British theatre director

Justine Themen is a theatre director who has lived and worked in Coventry since 2003. She is currently deputy artistic director of the Belgrade Theatre in Coventry, as well as being a co-artistic director of the Belgrade's 2021 City of Culture programme.

==Career==
Themen's work "focuses on diversifying the stories brought to the stage and reaching audiences that are typically less likely to engage with theatre and cultural programming" and has "a strong track record for co-creating work with communities & young people and for promoting & directing the work of writers of colour". Themen became a fellow of the Clore Leadership Programme in 2012, and started working at the Belgrade Theatre in 2014 with responsibility for Community and Education where she has had a "significant impact on the artistic vision" of the organisation.

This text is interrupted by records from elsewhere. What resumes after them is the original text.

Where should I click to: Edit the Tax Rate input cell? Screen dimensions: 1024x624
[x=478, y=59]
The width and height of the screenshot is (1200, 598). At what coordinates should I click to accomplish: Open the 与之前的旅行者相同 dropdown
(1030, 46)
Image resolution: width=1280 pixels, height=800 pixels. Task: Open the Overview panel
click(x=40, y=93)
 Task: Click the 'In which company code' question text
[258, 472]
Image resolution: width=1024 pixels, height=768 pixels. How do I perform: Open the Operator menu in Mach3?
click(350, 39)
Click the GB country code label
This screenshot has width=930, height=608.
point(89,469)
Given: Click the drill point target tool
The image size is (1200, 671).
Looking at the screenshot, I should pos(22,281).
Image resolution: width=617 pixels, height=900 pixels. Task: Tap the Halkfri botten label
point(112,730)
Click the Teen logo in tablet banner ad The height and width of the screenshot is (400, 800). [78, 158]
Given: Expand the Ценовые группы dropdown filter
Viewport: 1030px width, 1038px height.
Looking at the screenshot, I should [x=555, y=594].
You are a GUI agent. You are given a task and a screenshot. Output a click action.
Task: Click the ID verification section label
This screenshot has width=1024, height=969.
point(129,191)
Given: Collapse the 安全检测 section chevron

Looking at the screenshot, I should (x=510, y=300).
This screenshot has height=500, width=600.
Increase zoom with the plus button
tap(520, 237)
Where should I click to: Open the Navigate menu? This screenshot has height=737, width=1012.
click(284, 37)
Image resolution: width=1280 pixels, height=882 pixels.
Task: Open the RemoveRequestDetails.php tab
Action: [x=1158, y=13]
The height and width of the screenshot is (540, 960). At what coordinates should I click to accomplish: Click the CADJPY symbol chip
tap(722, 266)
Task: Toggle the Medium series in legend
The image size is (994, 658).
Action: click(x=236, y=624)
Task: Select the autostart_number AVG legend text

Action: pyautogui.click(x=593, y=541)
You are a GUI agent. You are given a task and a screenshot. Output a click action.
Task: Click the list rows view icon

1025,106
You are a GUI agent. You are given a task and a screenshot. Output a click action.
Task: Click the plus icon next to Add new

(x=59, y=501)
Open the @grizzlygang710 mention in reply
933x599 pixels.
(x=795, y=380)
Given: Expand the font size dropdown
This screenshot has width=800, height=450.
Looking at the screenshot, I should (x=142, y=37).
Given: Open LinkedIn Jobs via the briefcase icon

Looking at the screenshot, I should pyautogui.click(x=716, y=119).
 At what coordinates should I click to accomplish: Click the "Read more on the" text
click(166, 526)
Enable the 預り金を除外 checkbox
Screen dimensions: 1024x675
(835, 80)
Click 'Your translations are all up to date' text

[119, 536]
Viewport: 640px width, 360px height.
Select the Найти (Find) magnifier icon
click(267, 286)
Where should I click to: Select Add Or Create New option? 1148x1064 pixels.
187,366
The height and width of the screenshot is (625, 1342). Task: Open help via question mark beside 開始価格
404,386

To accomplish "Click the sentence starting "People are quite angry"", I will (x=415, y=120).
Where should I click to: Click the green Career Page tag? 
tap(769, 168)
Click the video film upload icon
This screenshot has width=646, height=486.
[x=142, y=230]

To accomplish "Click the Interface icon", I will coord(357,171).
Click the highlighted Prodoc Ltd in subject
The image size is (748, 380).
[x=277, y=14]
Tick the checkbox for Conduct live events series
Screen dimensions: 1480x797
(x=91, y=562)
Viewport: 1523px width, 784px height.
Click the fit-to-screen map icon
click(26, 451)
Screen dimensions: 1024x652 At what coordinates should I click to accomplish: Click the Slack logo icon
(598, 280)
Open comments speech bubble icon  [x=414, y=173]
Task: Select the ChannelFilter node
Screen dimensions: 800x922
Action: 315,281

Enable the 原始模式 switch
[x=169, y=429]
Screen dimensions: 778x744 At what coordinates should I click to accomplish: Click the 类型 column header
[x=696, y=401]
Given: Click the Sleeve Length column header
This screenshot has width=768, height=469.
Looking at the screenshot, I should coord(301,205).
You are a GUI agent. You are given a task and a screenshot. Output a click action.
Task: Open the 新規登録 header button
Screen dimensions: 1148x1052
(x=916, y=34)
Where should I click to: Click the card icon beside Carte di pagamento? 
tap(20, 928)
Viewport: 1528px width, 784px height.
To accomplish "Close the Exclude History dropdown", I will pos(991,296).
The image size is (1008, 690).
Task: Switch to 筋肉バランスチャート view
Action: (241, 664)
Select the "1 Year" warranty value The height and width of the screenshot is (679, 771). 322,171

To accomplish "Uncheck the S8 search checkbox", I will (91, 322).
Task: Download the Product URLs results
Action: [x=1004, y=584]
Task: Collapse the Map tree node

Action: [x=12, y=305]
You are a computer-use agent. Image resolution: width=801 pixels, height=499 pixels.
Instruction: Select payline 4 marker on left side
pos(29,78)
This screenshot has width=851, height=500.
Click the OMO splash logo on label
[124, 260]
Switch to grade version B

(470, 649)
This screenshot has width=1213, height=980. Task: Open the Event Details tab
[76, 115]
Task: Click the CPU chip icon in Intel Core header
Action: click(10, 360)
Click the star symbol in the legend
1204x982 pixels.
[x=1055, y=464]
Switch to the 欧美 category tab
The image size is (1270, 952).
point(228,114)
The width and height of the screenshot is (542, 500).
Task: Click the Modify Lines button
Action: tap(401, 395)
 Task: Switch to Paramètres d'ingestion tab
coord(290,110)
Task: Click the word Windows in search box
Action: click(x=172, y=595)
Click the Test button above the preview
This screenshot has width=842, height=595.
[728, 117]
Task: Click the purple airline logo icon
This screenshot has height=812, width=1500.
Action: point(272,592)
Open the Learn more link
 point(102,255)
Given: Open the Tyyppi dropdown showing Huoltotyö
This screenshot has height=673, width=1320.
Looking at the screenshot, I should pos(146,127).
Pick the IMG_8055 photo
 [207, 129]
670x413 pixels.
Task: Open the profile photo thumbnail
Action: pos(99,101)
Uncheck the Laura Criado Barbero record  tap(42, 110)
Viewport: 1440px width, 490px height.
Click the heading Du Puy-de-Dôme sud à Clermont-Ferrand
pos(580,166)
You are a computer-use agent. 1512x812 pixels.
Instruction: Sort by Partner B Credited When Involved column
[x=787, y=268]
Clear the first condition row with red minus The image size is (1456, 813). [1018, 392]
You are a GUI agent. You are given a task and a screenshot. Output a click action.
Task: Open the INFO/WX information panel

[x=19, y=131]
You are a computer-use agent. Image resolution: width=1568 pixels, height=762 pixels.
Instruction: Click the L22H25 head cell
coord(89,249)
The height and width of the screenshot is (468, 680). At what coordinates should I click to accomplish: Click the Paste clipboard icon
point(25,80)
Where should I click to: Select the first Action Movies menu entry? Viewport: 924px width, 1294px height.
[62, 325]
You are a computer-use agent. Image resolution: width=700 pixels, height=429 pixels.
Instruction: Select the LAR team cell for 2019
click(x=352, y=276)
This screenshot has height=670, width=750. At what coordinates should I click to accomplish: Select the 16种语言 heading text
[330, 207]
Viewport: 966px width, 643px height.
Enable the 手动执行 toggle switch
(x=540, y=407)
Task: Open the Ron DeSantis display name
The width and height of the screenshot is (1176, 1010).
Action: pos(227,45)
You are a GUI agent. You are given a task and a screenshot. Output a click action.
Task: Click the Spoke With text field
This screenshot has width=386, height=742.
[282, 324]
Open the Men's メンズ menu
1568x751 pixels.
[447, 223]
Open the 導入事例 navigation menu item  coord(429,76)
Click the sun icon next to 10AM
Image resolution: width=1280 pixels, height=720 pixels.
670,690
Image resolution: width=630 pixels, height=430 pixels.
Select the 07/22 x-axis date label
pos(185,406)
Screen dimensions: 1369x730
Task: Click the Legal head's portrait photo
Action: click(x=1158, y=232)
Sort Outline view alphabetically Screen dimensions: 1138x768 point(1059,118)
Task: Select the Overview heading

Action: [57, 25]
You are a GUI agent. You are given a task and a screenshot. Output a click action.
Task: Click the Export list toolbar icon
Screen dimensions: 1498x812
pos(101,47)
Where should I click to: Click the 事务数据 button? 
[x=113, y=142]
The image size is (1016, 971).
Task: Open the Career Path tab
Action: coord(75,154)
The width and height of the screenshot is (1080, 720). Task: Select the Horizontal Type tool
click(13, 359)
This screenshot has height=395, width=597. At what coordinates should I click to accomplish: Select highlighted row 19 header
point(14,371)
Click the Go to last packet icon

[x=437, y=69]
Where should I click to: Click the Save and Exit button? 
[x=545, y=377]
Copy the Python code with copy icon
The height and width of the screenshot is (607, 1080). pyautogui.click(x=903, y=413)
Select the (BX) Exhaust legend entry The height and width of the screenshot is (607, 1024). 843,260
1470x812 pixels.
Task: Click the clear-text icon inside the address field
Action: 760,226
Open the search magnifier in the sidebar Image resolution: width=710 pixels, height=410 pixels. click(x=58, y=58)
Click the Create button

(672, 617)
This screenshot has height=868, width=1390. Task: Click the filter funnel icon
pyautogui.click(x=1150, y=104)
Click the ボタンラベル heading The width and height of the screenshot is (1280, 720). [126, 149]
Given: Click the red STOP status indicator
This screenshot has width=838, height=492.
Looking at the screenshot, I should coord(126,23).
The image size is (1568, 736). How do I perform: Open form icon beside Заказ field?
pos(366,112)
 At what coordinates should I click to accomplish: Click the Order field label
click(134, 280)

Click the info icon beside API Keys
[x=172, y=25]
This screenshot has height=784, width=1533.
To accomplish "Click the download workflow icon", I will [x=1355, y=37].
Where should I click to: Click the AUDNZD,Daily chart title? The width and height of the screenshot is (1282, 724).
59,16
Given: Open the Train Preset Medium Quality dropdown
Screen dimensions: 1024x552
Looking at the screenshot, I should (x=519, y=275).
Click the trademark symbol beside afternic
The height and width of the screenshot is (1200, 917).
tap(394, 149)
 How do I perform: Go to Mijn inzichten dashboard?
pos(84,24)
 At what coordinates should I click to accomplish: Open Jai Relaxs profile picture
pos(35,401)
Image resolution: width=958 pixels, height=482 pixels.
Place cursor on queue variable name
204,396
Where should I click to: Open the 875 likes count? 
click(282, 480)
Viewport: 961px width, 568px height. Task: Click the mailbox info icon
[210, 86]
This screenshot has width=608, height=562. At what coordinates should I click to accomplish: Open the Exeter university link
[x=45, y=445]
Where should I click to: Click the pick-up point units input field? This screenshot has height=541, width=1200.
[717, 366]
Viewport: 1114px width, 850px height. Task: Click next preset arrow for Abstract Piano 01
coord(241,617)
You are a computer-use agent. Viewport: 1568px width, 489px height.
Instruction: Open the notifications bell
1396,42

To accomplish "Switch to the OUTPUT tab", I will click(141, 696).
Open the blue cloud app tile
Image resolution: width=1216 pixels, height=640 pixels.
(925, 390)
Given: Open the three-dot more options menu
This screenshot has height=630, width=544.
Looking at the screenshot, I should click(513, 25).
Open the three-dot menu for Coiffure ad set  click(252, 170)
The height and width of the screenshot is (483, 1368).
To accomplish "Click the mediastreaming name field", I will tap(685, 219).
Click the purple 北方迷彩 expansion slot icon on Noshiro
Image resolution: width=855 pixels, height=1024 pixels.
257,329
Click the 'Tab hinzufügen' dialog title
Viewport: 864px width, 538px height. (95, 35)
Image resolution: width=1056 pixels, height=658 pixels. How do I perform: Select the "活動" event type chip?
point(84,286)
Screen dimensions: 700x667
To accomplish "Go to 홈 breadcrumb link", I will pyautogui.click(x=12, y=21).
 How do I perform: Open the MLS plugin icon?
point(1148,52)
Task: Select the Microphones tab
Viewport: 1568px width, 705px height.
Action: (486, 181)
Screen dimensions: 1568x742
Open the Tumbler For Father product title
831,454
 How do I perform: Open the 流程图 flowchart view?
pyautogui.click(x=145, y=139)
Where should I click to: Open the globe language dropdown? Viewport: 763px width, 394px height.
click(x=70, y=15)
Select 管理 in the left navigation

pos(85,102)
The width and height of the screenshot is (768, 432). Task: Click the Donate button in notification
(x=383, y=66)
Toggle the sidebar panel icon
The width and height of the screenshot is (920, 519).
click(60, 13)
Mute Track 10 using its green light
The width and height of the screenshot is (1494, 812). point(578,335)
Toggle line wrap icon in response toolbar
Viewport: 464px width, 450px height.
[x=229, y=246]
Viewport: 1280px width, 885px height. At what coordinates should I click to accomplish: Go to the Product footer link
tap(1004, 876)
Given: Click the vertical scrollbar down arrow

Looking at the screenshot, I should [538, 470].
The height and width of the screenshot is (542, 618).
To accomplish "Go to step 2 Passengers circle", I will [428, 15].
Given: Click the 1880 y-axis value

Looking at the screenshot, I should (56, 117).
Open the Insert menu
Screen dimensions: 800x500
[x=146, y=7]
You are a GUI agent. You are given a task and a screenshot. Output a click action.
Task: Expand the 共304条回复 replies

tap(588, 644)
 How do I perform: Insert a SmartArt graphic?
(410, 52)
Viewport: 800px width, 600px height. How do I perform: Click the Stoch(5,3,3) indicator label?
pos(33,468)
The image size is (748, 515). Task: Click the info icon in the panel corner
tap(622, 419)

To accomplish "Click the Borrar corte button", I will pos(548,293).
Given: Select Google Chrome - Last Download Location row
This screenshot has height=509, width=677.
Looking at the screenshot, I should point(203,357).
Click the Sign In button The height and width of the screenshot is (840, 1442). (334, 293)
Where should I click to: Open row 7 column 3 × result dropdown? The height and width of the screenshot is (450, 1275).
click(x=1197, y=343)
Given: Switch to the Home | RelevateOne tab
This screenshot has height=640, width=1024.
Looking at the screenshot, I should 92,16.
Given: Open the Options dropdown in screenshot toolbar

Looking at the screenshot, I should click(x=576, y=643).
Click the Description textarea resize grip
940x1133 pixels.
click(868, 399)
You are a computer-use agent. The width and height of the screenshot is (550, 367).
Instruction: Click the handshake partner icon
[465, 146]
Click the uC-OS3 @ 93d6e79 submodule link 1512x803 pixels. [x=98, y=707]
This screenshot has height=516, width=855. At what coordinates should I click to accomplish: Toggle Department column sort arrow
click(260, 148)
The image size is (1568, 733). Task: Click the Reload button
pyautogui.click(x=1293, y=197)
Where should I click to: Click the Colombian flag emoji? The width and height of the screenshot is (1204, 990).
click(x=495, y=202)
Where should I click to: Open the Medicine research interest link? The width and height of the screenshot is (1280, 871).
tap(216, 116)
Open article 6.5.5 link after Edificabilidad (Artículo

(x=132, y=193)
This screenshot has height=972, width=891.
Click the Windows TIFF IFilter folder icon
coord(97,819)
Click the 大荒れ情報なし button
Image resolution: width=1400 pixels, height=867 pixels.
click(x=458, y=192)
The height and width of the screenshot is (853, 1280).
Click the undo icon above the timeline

In March 2020 it was announced that Themen would be co-artistic director for the Belgrade's programme in the City of Culture year, 2021. In May 2020 she joined dozens of other creative leaders in signing a letter to the Secretary of State for Digital, Culture, Media and Sport urging the government to ensure that diversity in the arts is not lost due to the effects of the COVID-19 pandemic. She has also written for the industry publication Arts Professional, and sits on the boards of the Birmingham Opera Company and the Royal Shakespeare Company.

In July 2020, Themen was announced as the co-director of the Coventry UK City of Culture 2021 opening event Coventry Moves.